Ellison trots out the total cost of ownership (TCO) argument--the cost of running applications makes even pricey Oracle software, which can run at a single location with fewer techies, a bargain over hard-to-manage software installed on desktop client machines, Microsoft's forte.

Here Business Online, its outsourcing service designed for small and medium-sized businesses that do not want to handle their computing needs in-house, comes into play. Oracle also intends to sell specific computing services, such as human resource outsourcing.

"The largest corporations are outsourcing--why should doctors and dentists put a little database in their offices?" Ellison said this week.

For Microsoft, Oracle8i's most threatening feature is its Internet File System (IFS), which allows users to store existing documents created in another application, including email or widely used Microsoft applications like Word or Excel, in an Oracle database.

"Microsoft's most important business is the file system, so we need to build a database file system that preserves the interfaces of Microsoft's file system and ease of use but yields all the benefits of a database, like searching and sharing documents," Ellison argues.

Finally, Oracle is intent on broadening Oracle's base of software developers--preferably by stealing programmers now using Microsoft development tools. That goal is at least partially behind Oracle's recent embrace of the Linux, a freeware Unix operating system.

"We made the huge shift to Linux because of its giant developer community," Ellison said. Added Mark Jarvis, an Oracle senior vice president: "We sign up 23,000 Linux developers in the first 10 days."

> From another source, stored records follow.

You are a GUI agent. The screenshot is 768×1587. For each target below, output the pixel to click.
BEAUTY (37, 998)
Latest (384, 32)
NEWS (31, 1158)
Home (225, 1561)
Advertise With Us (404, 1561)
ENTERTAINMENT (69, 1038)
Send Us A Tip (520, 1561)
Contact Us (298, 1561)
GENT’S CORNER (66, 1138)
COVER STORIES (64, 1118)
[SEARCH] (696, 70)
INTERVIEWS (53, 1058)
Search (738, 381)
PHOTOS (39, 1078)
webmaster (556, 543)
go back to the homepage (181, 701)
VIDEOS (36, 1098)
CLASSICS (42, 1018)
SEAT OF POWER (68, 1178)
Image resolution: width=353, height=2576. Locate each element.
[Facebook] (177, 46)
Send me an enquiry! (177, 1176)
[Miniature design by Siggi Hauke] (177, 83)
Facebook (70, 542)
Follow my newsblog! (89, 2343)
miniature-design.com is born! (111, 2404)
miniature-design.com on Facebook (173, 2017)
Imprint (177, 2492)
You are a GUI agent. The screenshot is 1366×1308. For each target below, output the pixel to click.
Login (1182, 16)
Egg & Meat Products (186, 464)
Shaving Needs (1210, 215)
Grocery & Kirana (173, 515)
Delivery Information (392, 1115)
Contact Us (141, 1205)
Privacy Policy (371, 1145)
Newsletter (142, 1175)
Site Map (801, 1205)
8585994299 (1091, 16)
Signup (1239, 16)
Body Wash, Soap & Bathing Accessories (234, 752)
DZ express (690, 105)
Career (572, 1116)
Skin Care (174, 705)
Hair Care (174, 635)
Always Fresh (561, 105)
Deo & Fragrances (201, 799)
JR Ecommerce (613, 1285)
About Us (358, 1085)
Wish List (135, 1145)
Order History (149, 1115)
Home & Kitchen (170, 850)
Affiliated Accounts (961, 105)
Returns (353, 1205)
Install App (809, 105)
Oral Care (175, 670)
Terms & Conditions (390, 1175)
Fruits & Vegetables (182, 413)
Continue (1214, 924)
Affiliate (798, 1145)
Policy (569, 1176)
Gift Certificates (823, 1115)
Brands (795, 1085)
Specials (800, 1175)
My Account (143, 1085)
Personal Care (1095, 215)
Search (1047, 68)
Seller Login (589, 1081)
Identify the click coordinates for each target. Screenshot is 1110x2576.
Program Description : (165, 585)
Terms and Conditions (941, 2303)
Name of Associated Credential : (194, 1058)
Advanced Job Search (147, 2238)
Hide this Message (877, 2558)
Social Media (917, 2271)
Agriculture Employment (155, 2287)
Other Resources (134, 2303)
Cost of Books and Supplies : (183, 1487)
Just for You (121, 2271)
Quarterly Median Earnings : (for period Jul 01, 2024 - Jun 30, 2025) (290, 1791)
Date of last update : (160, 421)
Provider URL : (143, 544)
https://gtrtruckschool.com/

But Ellison is also touting Oracle's development tools as the best way for software developers to create Java applications, which could prove uncomfortable for Ellison's bosum buddy over at Sun, anti-Gates CEO Scott McNealy. Sun markets its own Java tools.

"We have the most powerful, richest development environment for Java," Ellison declared.

Even more threatening to Sun could be Ellison's somewhat cloaked language about operating systems in general, not just Windows.

"If you write all your new applications in Java, you can ignore the operating system," Ellison said, adding quickly, "We are not an operating systems company."

But he does boast that Oracle has the first pure Java server, and he also endorses the possibility that some developers may bypass Sun's Solaris operating system by developing for Oracle's platform--its database.

"On the Internet, big is beautiful. When you have tens or hundreds of thousands of users running an application, the right answer is Oracle," Ellison said. "Don't believe me, believe the market. I'd like to tell you this was the strategy, but we didn't even know what was going on until recently."